Language Tier Policy
Status: Accepted
Date: 2026-05-18 UTC
Owner: software-architect
Refs: operator decision 2026-05-10 UTC (project_language_tier_philosophy), ADR-0076 (Queue C++ election), docs/architecture/queue-cpp-scaffold-review-2026-05-13.md
Blocked by: nothing
Blocks: sub2 (philosophical doc), sub3 (SDLC template updates)
Issue: #2286
Purpose
This document is a policy, not a philosophy. It defines which language tier a service lives in, the numeric thresholds that trigger re-classification review, the contract requirements a service must satisfy before a Tier 1 rewrite begins, and the approval path for that rewrite.
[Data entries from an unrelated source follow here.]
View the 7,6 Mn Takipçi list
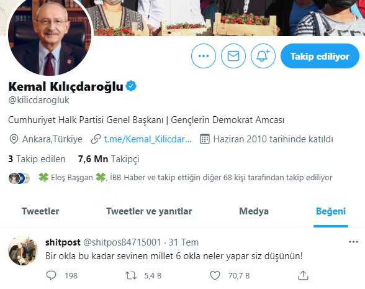point(109,159)
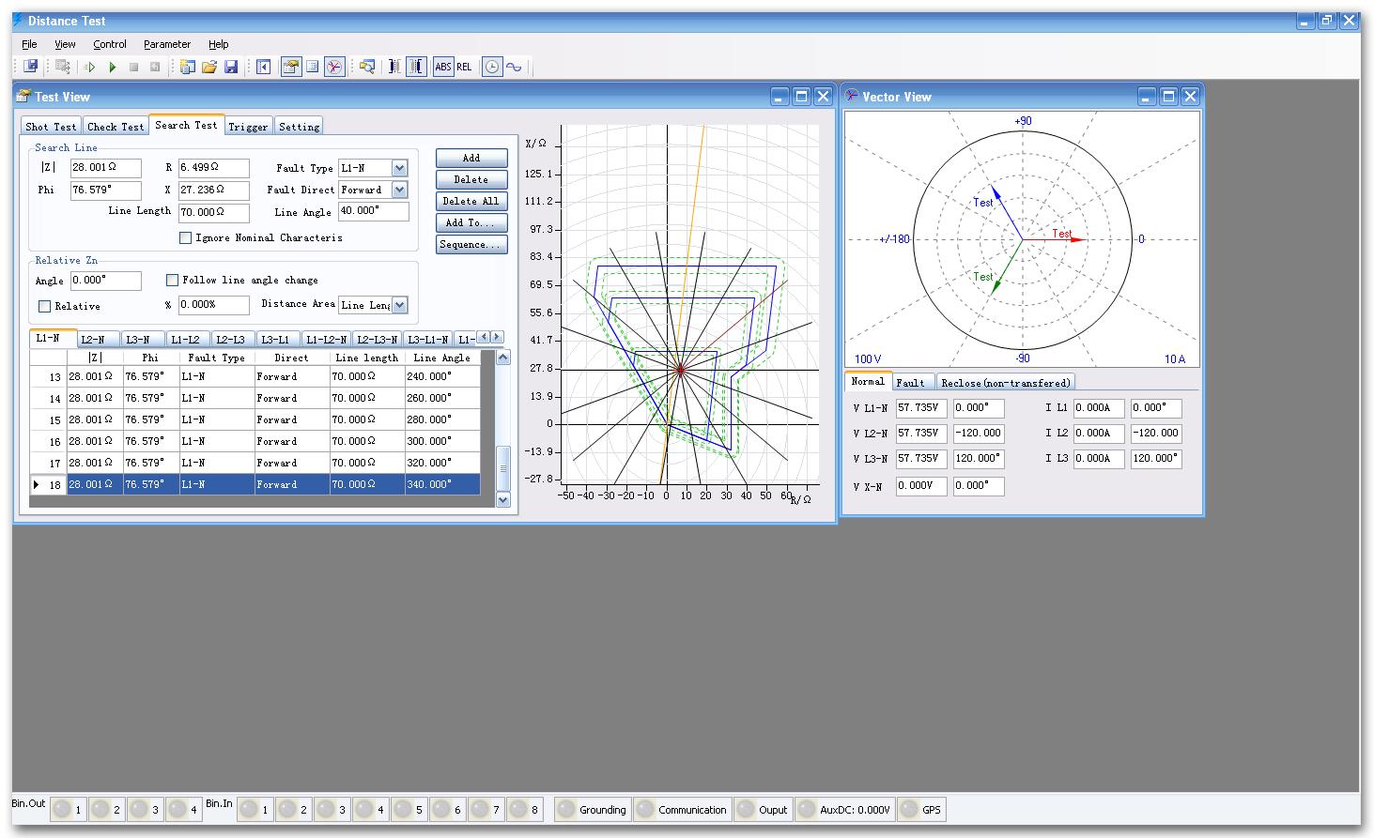Viewport: 1374px width, 838px height.
Task: Click the Line Angle input field
Action: (373, 211)
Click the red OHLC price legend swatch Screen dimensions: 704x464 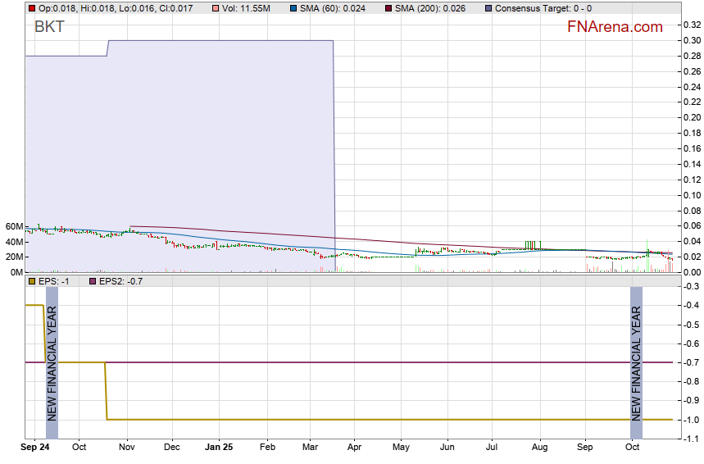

The philosophical rationale for the two-phase language strategy belongs in sub2 (pending). This document cites operator decisions without re-arguing them.
1. Tier Definitions {#tier-definitions}
Tier 1 — Rust or C++ {#tier-1-criteria}
Tier 1 services are built in Rust or C++. They are expected to live indefinitely without a planned rewrite. The higher engineering cost is accepted in exchange for:
- Compile-time type safety with no GIL, no GC pauses, no managed-runtime overhead.
- Predictable sub-millisecond latency on auth hot paths, cryptographic operations, and high-frequency write paths.
- Foundation longevity: a Tier 1 service is the last version, not an interim one.
Criteria (any single criterion qualifies for Tier 1 review):
| # | Criterion | Threshold |
|---|---|---|
| C-1 | Security-sensitive hot path | Service handles passkey verification, session token mint/verify, cryptographic key material, or audit hash-chain writes |
| C-2 | P99 latency | P99 response latency > 100 ms sustained for 7 consecutive days under normal load |
| C-3 | Throughput demand | Service must sustain > 5,000 requests/sec on its primary endpoint |
| C-4 | Memory footprint | Resident set size (RSS) > 512 MB under normal operating load for 7 consecutive days |
| C-5 | Rewrite cost justification | Python rewrite was already planned (i.e., the service is a known short-term implementation) AND it owns a critical data domain |
| C-6 | Infrastructure cost | Dyno/compute cost for the service exceeds $500/month and profiling attributes > 50 % to interpreter overhead |
A service meeting C-1 alone qualifies for Tier 1 directly (no additional numeric gate). For C-2 through C-6, the threshold must be sustained, not transient — to prevent reacting to spikes.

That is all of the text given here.